Drought-resistant and native plants have been best-sellers at garden shops since the drought’s grip tightened on the state. But a winter and early spring of welcome rainfall has brought most regions of Georgia back to stream flows and soil moisture well above adequate for planting. Only the basins of Lake Lanier and Lake Hartwell remain in a moderate drought. Although, at about 10 feet below full pool, the conditions around Lanier are not as bad as the extreme drought of 2008.
Nursery owners said they are hopeful that outdoor watering restrictions will be scaled back dramatically, further boosting their sales.
"I really think it will be a more colorful spring," said Jeff Ayers, owner of Hillside Nursery in Mt.

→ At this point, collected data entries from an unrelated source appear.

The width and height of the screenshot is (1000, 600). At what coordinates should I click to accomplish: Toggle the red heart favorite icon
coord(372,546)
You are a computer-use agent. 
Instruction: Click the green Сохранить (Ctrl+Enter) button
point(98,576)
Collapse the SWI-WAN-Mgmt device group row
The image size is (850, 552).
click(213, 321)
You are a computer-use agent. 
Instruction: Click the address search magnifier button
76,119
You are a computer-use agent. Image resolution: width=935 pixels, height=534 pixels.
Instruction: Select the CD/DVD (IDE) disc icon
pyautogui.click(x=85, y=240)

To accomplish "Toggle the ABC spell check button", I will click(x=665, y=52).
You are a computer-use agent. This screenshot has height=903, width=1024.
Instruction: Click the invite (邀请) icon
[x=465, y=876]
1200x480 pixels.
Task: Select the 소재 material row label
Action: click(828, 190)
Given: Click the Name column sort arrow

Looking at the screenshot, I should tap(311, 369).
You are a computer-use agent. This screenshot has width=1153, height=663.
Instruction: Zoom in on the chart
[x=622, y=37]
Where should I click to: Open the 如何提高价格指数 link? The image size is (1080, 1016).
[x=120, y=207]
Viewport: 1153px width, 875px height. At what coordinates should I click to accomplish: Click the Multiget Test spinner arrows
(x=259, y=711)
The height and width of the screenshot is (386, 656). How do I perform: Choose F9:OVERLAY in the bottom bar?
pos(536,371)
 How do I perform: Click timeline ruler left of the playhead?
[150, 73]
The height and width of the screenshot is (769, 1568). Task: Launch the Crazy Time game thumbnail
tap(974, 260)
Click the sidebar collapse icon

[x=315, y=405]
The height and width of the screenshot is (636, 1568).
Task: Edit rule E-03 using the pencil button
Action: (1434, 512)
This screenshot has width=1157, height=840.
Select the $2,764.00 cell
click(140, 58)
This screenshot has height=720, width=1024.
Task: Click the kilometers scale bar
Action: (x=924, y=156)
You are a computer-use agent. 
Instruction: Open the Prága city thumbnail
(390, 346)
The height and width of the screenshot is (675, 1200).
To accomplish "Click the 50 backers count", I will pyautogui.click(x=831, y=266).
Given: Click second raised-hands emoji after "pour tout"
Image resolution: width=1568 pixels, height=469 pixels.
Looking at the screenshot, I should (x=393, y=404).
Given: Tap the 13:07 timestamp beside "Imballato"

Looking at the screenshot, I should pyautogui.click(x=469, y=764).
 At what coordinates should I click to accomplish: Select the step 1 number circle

Airy. "I really feel flowers, annuals and perennials will be popular for most people."
Ayers said even in a down economy, people will buy plants to spruce up their homes.
"They may not have the $3,000 for the vacation, but if they have to stay at home, they want it to look good," Ayers said.
And more homeowners with tight budgets are doing the work themselves instead of paying landscapers, he said.
"Nurseries need to have knowledgeable staff because people are asking a lot of questions now," he said.
One way some households cut costs is by growing food-bearing plants, Ayers said, which seems to be on the rise this year, too.
"That is really going to be popular this year," he said. "We’ve already had trouble getting fruit trees."
Where some homeowners may have been inclined to plant annuals in the backyard before, "now they may do a raised bed and grow a vegetable garden," he said.
And aside from the practicality of growing your own food, vegetable gardens are exempt from watering restrictions, Ayers said.
Chip Fink, owner of Mystic Farm in Greenville, S.C., said his customers see plant-buying in a different light than "throwing away money going out to eat or buying a new wardrobe. They get more lasting pleasure from (plants).
"They’re still looking to get that smile on their face in the morning when they look out and see those flowers," he said.